--- begin Data in this exercise ---
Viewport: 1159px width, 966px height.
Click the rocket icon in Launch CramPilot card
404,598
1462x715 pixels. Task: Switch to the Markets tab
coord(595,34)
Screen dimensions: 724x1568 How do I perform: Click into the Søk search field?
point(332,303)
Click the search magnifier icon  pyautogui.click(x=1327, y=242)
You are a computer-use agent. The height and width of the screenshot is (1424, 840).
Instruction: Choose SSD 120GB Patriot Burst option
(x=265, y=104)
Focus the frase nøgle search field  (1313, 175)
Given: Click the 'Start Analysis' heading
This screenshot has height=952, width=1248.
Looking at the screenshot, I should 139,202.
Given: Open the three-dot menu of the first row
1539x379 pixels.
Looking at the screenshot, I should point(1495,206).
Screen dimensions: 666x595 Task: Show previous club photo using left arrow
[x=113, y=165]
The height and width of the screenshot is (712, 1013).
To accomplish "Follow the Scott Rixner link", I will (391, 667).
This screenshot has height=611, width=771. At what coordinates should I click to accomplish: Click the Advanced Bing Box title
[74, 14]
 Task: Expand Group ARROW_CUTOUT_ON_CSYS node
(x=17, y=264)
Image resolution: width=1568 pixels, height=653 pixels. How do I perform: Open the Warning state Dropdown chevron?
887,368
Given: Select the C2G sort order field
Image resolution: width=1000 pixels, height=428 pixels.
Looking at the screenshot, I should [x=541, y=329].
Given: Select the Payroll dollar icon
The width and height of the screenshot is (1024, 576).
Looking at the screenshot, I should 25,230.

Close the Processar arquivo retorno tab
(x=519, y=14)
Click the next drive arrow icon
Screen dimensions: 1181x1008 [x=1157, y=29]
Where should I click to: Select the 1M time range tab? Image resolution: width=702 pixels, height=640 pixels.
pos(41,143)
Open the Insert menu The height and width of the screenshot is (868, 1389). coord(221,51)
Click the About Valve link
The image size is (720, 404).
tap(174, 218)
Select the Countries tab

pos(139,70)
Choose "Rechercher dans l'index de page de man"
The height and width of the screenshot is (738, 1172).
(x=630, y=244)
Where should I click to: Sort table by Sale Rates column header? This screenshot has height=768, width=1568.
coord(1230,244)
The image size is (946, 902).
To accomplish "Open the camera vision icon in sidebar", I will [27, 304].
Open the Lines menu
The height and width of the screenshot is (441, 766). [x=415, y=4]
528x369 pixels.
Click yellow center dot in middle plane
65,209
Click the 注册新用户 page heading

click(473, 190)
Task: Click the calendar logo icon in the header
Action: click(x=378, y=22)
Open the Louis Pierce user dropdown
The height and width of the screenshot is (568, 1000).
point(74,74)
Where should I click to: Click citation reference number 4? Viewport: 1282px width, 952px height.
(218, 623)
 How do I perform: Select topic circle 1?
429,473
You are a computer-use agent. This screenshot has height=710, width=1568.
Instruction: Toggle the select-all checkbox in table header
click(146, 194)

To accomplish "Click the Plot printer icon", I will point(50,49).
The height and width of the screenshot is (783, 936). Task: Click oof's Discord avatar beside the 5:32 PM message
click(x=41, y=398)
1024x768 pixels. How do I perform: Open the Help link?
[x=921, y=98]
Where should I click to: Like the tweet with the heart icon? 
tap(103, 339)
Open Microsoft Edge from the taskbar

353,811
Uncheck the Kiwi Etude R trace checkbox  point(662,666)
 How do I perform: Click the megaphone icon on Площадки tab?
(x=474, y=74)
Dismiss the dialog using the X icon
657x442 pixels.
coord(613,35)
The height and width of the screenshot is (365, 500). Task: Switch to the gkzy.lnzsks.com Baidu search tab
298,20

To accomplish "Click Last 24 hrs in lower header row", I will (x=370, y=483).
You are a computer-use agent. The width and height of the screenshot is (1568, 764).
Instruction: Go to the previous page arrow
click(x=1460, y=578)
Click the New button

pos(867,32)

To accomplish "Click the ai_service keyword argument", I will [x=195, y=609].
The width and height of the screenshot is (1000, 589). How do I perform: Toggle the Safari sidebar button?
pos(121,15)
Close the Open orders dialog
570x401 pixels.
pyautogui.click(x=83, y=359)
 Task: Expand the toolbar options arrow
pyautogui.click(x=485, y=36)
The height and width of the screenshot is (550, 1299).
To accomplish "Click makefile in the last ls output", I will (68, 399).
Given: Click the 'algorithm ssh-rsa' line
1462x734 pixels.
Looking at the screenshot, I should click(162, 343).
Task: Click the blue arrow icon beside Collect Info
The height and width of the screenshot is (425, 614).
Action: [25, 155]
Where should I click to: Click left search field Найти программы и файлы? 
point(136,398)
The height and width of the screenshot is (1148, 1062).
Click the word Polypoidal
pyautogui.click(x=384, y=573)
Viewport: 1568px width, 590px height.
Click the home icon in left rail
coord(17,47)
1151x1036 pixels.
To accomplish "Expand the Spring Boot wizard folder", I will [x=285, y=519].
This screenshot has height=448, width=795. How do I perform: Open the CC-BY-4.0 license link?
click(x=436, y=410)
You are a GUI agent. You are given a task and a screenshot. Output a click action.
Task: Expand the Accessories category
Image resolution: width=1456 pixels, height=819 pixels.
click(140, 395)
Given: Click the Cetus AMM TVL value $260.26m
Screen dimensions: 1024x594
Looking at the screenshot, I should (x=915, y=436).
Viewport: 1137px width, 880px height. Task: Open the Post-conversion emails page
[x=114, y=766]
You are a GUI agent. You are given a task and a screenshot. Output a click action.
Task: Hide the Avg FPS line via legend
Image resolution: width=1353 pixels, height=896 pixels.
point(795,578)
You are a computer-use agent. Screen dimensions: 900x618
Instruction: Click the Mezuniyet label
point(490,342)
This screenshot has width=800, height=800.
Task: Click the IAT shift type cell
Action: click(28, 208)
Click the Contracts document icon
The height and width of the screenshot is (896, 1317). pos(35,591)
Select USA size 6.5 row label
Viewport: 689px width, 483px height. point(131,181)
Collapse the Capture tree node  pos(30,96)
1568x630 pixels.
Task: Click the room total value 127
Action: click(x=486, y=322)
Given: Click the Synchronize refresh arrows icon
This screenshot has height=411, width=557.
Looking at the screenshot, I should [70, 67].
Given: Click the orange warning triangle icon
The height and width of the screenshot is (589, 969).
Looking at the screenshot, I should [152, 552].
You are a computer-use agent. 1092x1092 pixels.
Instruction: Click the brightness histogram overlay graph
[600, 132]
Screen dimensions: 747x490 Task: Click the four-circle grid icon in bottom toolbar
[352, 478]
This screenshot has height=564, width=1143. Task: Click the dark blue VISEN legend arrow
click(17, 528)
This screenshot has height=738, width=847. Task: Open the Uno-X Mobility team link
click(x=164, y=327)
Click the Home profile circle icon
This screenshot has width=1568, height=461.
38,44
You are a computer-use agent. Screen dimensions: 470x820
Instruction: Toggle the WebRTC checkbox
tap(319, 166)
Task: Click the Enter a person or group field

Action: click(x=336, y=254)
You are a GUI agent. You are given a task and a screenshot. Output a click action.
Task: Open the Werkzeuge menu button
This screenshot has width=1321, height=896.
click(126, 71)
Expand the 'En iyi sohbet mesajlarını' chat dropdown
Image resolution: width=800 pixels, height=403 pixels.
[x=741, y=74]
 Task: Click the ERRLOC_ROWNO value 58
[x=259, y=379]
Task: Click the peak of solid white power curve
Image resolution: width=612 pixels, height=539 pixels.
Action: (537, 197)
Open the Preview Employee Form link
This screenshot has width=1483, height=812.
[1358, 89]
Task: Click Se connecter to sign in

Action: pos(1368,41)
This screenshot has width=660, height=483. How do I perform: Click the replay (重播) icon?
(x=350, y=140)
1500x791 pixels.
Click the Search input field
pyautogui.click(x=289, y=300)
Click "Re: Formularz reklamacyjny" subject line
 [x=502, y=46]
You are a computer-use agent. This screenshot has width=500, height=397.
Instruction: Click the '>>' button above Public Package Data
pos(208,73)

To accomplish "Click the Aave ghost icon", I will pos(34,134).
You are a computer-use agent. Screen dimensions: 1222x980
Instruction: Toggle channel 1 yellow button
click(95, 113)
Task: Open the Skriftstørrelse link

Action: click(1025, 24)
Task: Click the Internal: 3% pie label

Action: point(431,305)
--- end Data in this exercise ---
Task objective:
Can you turn the rows above into a numbered list, blank lines left out, beginning at the line that contains "Task: Click the ERRLOC_ROWNO value 58" and stopping after the line that contains "pyautogui.click(x=289, y=300)"?

Final result:
1.  Task: Click the ERRLOC_ROWNO value 58
2. [x=259, y=379]
3. Task: Click the peak of solid white power curve
4. Image resolution: width=612 pixels, height=539 pixels.
5. Action: (537, 197)
6. Open the Preview Employee Form link
7. This screenshot has width=1483, height=812.
8. [1358, 89]
9. Task: Click Se connecter to sign in
10. Action: pos(1368,41)
11. This screenshot has width=660, height=483. How do I perform: Click the replay (重播) icon?
12. (x=350, y=140)
13. 1500x791 pixels.
14. Click the Search input field
15. pyautogui.click(x=289, y=300)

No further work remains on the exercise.